▶ Goal of the exercise
Copy out each line featuring the string "heading" from the entries beneath.

##### Data shown #####

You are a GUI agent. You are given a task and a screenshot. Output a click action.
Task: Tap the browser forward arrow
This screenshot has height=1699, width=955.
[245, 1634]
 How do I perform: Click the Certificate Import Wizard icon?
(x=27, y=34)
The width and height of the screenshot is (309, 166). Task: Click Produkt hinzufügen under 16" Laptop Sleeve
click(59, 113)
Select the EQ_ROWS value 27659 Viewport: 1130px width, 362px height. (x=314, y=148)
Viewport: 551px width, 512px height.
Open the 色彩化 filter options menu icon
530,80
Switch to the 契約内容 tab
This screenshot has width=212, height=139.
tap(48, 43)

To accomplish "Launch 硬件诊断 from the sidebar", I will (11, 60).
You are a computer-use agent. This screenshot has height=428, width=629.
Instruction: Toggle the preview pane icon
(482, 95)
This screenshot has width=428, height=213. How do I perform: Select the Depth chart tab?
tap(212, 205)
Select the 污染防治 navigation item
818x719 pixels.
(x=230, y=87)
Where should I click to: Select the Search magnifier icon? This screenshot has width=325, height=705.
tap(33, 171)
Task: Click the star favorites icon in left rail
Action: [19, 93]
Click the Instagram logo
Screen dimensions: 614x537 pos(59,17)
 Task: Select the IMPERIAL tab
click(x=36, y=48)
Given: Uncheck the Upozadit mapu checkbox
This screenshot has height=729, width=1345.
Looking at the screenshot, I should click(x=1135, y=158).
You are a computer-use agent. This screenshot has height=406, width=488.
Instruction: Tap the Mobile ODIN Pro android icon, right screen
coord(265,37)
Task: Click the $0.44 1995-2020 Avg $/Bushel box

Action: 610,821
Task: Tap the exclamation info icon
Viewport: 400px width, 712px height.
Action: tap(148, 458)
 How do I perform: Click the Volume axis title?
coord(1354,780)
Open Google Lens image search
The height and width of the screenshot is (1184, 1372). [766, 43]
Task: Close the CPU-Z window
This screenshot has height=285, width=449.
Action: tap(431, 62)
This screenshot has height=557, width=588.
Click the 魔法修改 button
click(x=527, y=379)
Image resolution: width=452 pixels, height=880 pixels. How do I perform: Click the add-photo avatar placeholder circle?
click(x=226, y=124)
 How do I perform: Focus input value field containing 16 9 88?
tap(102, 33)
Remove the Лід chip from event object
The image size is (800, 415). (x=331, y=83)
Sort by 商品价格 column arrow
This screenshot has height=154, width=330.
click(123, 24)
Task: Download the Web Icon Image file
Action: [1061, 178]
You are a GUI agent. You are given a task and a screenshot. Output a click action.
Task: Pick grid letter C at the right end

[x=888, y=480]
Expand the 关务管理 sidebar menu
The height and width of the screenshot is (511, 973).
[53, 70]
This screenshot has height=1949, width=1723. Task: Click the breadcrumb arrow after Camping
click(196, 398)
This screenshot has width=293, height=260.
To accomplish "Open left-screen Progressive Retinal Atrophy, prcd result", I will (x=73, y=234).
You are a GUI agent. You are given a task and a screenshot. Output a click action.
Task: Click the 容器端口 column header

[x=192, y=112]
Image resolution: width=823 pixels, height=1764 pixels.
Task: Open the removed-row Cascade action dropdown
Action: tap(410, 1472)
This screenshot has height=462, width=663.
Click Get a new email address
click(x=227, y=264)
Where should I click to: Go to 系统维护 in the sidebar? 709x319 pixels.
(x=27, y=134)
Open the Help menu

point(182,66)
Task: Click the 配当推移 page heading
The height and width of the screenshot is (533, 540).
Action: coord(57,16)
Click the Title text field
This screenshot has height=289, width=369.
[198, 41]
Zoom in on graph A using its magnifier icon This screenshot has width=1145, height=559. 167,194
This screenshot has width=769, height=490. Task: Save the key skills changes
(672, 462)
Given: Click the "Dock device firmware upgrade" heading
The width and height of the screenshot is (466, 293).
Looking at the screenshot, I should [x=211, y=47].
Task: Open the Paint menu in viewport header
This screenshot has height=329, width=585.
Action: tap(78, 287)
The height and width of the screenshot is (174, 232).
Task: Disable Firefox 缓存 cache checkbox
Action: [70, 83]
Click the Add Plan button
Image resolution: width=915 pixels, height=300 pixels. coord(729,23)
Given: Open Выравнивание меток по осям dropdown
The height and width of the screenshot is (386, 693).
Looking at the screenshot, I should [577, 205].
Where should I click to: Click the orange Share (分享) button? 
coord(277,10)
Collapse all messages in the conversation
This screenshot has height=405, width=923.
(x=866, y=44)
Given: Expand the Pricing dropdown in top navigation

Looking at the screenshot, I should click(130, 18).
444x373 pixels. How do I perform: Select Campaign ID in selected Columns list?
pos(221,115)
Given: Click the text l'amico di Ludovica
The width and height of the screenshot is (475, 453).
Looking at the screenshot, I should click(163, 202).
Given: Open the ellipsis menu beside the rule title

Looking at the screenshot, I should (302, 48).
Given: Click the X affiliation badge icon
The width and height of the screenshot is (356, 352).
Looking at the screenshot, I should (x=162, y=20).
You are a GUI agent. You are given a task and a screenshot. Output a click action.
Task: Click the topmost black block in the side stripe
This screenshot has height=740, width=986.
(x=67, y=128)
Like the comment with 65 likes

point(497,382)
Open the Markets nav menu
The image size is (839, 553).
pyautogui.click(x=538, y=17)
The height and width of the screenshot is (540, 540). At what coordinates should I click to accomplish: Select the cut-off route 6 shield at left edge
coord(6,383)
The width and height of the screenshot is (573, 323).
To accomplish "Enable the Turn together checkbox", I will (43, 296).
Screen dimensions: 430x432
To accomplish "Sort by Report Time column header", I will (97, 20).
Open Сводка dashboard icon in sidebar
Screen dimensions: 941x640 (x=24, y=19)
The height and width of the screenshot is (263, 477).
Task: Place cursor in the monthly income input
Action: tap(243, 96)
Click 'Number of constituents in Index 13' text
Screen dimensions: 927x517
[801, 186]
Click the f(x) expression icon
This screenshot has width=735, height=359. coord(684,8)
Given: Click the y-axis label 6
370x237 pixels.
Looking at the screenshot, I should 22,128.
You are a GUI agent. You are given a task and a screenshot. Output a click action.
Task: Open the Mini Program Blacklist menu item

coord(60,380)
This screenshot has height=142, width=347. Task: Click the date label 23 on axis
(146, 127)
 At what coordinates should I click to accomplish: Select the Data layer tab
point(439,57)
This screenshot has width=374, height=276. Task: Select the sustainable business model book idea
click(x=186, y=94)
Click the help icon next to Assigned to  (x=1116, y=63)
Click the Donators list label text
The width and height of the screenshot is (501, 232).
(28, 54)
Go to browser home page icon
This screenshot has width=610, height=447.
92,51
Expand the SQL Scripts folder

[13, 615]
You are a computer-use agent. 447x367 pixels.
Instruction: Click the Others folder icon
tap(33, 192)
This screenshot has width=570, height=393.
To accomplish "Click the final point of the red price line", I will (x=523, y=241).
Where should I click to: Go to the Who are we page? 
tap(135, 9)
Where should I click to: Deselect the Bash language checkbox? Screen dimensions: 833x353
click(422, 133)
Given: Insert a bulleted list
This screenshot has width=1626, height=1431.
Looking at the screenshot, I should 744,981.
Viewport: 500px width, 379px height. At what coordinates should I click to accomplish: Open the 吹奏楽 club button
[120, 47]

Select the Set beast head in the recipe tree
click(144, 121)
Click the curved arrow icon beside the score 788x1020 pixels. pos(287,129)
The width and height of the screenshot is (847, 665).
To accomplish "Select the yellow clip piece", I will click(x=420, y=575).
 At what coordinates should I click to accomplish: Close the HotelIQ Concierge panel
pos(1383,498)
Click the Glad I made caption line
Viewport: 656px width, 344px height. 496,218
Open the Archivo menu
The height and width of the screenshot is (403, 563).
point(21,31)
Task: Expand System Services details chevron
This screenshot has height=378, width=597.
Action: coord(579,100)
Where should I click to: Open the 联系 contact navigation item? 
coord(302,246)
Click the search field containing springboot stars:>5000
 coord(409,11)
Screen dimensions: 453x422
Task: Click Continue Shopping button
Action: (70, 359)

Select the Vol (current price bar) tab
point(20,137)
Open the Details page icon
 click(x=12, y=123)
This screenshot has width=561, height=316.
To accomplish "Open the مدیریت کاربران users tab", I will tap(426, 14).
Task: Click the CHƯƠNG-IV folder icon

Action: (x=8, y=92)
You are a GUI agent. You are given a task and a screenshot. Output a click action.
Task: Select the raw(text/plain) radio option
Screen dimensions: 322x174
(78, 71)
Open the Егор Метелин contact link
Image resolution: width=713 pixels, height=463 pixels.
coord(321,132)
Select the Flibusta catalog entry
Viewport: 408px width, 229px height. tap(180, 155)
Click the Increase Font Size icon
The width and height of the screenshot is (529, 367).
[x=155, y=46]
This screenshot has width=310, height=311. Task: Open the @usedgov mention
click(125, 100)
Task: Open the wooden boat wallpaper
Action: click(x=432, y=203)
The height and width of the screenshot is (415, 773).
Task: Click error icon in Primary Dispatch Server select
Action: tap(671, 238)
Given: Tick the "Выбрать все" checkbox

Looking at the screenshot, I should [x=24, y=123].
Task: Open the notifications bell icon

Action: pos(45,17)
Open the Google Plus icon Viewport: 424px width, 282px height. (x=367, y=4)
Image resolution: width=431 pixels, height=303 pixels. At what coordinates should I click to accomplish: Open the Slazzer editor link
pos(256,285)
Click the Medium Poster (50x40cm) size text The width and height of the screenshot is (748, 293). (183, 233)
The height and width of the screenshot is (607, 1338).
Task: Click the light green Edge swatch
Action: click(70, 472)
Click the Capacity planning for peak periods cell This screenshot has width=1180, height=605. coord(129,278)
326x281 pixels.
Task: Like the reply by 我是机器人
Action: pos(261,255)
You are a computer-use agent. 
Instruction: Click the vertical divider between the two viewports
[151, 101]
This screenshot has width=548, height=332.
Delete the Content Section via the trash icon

#####

▶ Exercise response
Task: Click the 配当推移 page heading
Given: Click the "Dock device firmware upgrade" heading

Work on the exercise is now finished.